◆ Requirement
Emit a verbatim copy of the lines below from the line with "Given: Open the Trim grid icon" through the line with "Screen dimensions: 687x441", excluding pictures and everything outside that range.

◆ Supplied records
# # # # #
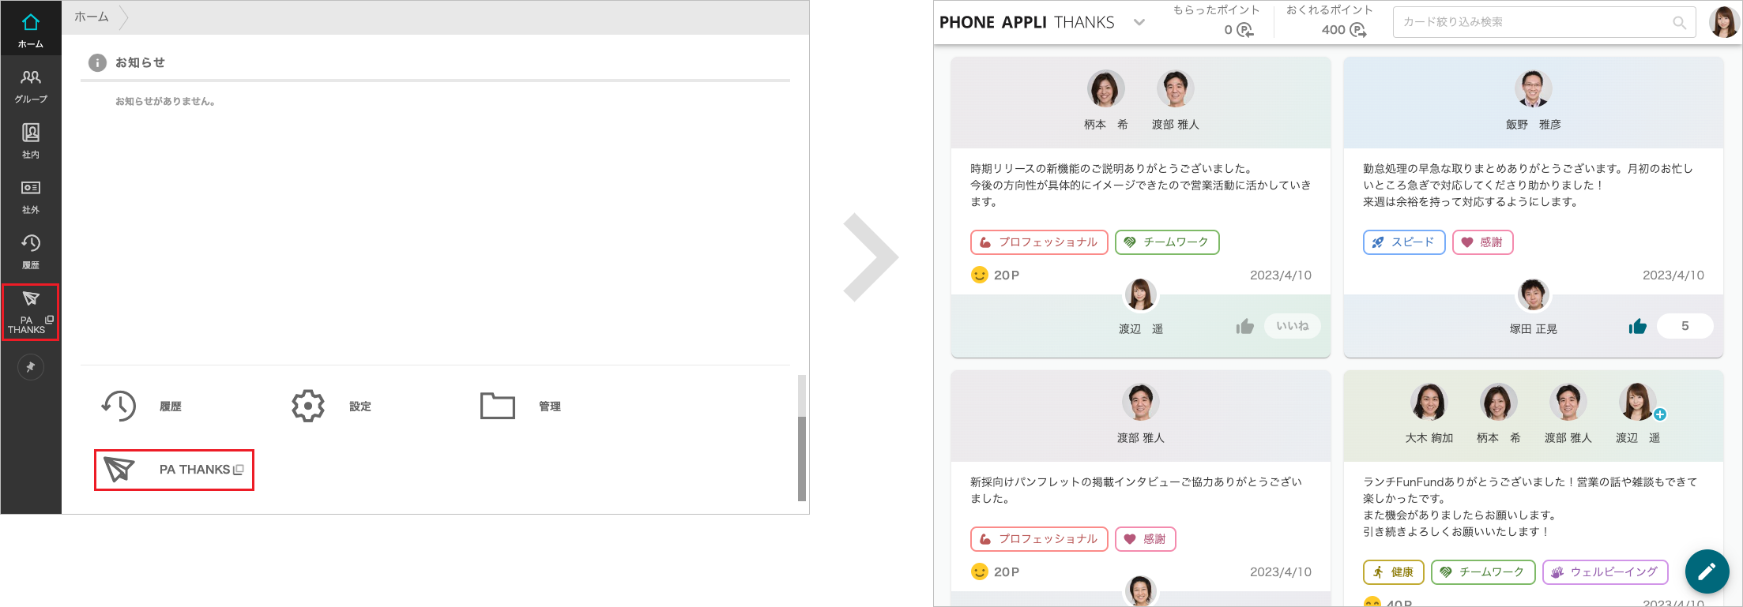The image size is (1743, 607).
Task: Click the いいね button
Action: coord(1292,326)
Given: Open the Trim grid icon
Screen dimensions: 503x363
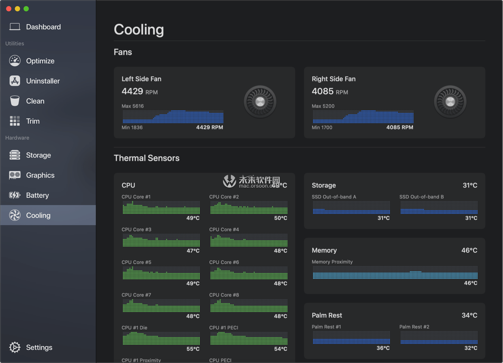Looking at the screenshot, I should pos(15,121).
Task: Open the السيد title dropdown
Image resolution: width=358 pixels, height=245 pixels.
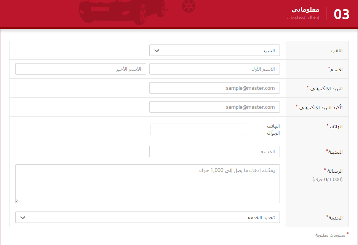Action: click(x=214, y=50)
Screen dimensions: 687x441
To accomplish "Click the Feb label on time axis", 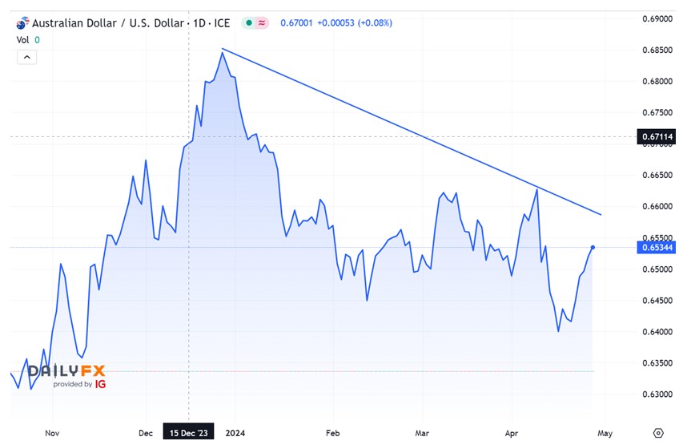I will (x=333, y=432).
# # # # #
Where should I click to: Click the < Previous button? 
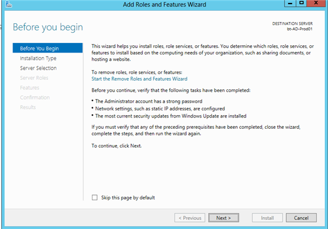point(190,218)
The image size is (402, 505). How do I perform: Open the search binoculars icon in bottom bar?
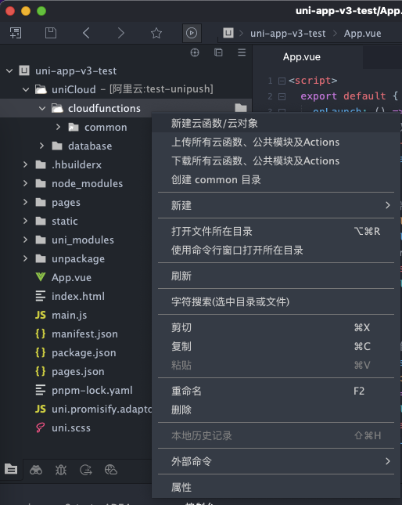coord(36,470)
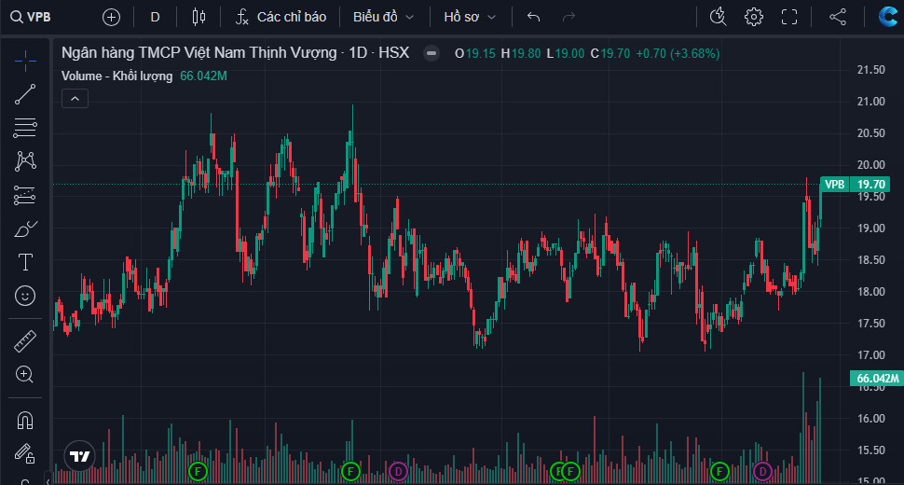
# # # # #
◆ Expected output
Given: Open the Trim grid icon
Screen dimensions: 503x363
Looking at the screenshot, I should pos(15,121).
Task: Open the السيد title dropdown
Image resolution: width=358 pixels, height=245 pixels.
Action: click(x=214, y=50)
Screen dimensions: 687x441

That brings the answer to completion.